Het thema kreeg met name bekendheid door het werk van de Zweed Gunnar Hillerdal. Hij schreef in 1972 een boek over het uiterlijk van Jezus Christus. Zijn conclusie was dat de vele gegevens zo tegenstrijdig waren dat men daarom niet kon vaststellen, hoe Jezus Christus er in werkelijkheid heeft uitgezien. Tot zijn verbazing kreeg hij vele reacties van mensen die zeiden dat ze wél konden vertellen hoe Jezus Christus eruit zag, omdat zij Hem hadden mogen zien. Verwonderd over de vele reacties deed hij samen met Berndt Gustafsson nader onderzoek. Dat resulteerde (in 1973) in hun boek: Sie erlebten Christus. In het Nederlands verscheen het onder de titel: Christuservaringen heden.

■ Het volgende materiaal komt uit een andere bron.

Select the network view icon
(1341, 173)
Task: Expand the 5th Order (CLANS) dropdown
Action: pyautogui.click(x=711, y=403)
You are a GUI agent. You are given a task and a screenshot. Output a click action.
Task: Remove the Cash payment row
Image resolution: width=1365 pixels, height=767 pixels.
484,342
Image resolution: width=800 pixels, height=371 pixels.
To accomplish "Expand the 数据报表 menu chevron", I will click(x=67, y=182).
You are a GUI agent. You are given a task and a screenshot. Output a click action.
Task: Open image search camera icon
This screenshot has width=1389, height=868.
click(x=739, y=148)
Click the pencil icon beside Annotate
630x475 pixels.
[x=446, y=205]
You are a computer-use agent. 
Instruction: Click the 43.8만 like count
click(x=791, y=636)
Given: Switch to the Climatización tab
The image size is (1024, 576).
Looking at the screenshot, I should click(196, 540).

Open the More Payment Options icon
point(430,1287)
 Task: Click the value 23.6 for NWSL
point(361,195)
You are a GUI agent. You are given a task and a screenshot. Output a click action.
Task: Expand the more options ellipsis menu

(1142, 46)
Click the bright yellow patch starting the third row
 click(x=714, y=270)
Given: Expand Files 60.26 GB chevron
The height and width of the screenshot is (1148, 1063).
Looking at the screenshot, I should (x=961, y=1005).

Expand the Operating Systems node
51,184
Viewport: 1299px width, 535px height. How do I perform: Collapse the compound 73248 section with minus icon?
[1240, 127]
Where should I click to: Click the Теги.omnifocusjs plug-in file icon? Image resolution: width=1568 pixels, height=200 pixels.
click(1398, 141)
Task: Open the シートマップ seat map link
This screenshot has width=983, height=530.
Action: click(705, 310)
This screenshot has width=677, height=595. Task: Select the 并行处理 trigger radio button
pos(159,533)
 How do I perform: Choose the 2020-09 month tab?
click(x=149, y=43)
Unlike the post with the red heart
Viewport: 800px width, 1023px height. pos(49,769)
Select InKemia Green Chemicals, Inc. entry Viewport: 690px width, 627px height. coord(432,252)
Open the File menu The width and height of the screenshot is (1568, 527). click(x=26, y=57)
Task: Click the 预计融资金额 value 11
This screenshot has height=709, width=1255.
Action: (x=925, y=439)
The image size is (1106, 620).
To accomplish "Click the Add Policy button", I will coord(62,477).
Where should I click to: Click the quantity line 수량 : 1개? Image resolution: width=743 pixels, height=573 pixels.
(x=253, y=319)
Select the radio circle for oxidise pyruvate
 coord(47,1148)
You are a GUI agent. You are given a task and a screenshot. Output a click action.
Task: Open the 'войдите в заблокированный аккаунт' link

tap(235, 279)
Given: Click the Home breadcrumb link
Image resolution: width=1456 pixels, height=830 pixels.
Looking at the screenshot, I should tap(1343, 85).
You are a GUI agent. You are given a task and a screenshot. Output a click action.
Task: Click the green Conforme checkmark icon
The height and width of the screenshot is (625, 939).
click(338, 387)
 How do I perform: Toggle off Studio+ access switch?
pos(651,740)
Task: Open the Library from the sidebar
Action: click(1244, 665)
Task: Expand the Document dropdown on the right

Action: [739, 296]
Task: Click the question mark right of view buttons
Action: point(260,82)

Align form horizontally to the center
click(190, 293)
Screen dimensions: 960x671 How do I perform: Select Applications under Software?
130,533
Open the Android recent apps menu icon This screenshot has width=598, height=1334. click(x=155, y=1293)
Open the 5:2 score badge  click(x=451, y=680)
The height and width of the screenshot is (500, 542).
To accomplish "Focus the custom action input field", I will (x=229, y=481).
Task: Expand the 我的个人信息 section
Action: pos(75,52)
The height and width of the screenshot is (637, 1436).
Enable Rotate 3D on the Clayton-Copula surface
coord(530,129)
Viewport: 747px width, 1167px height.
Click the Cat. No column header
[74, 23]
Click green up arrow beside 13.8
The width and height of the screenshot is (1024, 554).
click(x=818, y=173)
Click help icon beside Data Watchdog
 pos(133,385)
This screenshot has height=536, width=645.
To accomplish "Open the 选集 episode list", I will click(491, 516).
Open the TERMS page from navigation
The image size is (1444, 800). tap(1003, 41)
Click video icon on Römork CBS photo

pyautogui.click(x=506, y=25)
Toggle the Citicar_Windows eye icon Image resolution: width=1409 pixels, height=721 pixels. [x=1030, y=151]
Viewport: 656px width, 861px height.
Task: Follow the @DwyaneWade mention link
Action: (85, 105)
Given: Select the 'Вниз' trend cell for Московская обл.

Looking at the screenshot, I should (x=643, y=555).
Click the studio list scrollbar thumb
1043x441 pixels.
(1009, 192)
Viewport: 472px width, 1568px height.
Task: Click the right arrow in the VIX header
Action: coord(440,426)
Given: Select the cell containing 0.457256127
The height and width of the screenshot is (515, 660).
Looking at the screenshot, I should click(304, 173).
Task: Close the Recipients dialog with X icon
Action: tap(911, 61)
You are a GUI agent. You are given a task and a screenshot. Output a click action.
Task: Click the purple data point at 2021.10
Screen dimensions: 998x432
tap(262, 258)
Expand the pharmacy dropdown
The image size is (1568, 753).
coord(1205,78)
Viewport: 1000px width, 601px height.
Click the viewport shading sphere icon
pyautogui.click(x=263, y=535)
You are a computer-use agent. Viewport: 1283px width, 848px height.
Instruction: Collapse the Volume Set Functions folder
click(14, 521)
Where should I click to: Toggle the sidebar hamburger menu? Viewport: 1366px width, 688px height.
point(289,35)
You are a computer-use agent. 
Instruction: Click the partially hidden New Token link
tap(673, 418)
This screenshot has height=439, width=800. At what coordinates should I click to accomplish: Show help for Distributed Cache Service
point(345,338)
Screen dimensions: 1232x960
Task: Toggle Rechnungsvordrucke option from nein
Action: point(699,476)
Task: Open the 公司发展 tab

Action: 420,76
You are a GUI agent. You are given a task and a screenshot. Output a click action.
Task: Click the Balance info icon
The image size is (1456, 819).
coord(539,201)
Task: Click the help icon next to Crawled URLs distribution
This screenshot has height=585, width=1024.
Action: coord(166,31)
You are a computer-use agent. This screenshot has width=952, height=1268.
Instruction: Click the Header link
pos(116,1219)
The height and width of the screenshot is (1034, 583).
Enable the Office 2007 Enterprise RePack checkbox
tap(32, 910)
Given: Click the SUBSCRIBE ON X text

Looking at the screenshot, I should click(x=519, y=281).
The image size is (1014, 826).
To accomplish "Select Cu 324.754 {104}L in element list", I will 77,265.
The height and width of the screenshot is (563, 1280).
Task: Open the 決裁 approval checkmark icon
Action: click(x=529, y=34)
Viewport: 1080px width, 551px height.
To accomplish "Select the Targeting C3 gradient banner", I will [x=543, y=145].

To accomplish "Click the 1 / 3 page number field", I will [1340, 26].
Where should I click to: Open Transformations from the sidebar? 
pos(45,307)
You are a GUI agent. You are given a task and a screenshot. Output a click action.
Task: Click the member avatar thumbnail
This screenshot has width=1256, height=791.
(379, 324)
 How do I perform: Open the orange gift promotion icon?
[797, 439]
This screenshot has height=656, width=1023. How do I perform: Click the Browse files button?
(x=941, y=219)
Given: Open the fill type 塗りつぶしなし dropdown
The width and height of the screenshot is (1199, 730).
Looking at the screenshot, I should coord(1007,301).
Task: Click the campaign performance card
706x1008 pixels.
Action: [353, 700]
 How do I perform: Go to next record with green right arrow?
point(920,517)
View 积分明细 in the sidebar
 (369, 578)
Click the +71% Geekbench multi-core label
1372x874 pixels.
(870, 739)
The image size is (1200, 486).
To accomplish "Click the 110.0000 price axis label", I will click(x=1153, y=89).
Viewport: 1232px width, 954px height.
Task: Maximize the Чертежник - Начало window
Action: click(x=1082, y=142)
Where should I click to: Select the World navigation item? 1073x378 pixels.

Hun conclusie op grond van dit onderzoek was dat een verschijning van Jezus Christus in feite heel ‘gewoon’ is: het komt zoveel vaker voor dan men tot dan toe wist. Opvallend bij deze verschijningen is dat Christus zichzelf vaak aanduidt als Ik ben, of met nadruk het woord Ik uitspreekt. Het is één van de manieren, waarop wij Hem kunnen herkennen: het gebruik van dit woord (of deze woorden). Ook bleek uit de vele berichten dat Christus de mensen aan wie Hij verscheen, een blijvende troost, moed, vertrouwen en inzicht schenkt.

In 1991 verscheen in Duitsland het boek Von der Wiederkunft Christi, van Hans Werner Schroeder. Ook daarin staan vele voorbeelden van Christusverschijningen. In het Nederlands verscheen dit boek (in 2000) onder de titel: Over de wederkomst van Christus.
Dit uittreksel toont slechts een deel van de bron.